On Friday, former Tumblr staffer Adam Reeve posted on his Tumblr some alarming information about the permissions that Pokémon GO gains access to if you log in with your Google account. Adam, who is now Principal Architect at the cybersecurity firm RedOwl, wrote:
To play the game you need an account. Weirdly, Niantic won’t let you just create one – you need to sign in with an existing account from one of two services – the pokemon.com website or Google. Now the Pokemon site is for some reason not accepting new signups right now so if you’re not already registered there you’ll need to use a Google account – and that’s where the fun begins.
I started the game, hit the Google button, and was redirected to log in. Normally you’d see a little message saying what data the app is going to be able to access – something like “This app will be able to view your email address and name”. For some reason that’s not shown in this case, but I went ahead and logged in anyway. Then on a whim I went to see which permissions it was granted (you can see for your own account right here). To say I was a little stunned is putting it lightly – it said:
Pokemon Go has full access to your Google account.
The issue only seems to be happening with iOS, and it’s inconsistent. Not everyone is having a problem, but this still signifies a pretty big security risk. Especially since it’s next to impossible to create an account on Pokemon.com right now.
The post has blown up, with word spreading across Tumblr, Twitter, and Facebook. Adam spent most of his day today being interviewed about the find by major news outlets who’ll be continuing to spread the word and, hopefully, pushing Niantic to fix this oversight ASAP. Adam is also my husband, so I asked him for more details.

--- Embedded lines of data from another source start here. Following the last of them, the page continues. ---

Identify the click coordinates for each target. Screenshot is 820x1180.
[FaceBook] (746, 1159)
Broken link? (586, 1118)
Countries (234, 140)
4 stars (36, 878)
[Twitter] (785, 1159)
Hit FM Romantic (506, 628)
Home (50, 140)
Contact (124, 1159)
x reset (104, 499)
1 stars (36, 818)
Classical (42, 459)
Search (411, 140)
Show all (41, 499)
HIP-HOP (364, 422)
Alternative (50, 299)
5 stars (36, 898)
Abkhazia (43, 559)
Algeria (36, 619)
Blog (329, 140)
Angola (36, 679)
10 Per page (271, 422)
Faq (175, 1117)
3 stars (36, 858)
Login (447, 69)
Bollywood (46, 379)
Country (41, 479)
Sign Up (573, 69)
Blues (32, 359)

It’s very weird to interview your own spouse.
GeekMom: So, can you tell me how you found this security problem with Pokémon GO?
Adam: Usually when you use Google to sign into an app you go through 3 screens. You enter your email, then your password, and finally you get a screen listing the permissions the app wants and asking you to confirm. Typically for a game this would be to get your real name and email address. In the case of Pokémon GO it skipped that final screen and went straight into the game. This made me curious as to whether it had actually worked so I went to a page at Google which lists the permissions each app has, and there I saw it listed with “full access” to my account.
GM: What does “full access” mean?
A: It’s not really posted clearly on Google’s help page, but I quoted what it says on that page in my post. Which is basically that the app has full access to read and modify all of the information associated with your account.
GM: Who is this affecting right now?
A: So far this seems to affect some portion–at least 50% as far as I can tell–of iOS users who use Google to sign into the game. Android users seem to be unaffected. No one seems to know, or be telling, why not every iOS user is affected.
GM: Have the companies involved with the game said anything yet about fixing the problem?
A: So far there’s been nothing other than “no comment” from the companies involved–Google, Niantic, Nintendo.
UPDATE 7/11/16, 10:50pm ET: Niantic Labs and The Pokemon Company responded to Engadget’s article. They’ve confirmed that Pokémon GO only accesses basic profile information, but that the “account creation process on iOS erroneously requests full access permission for the user’s Google account.” Google is working to reduce the game’s permissions.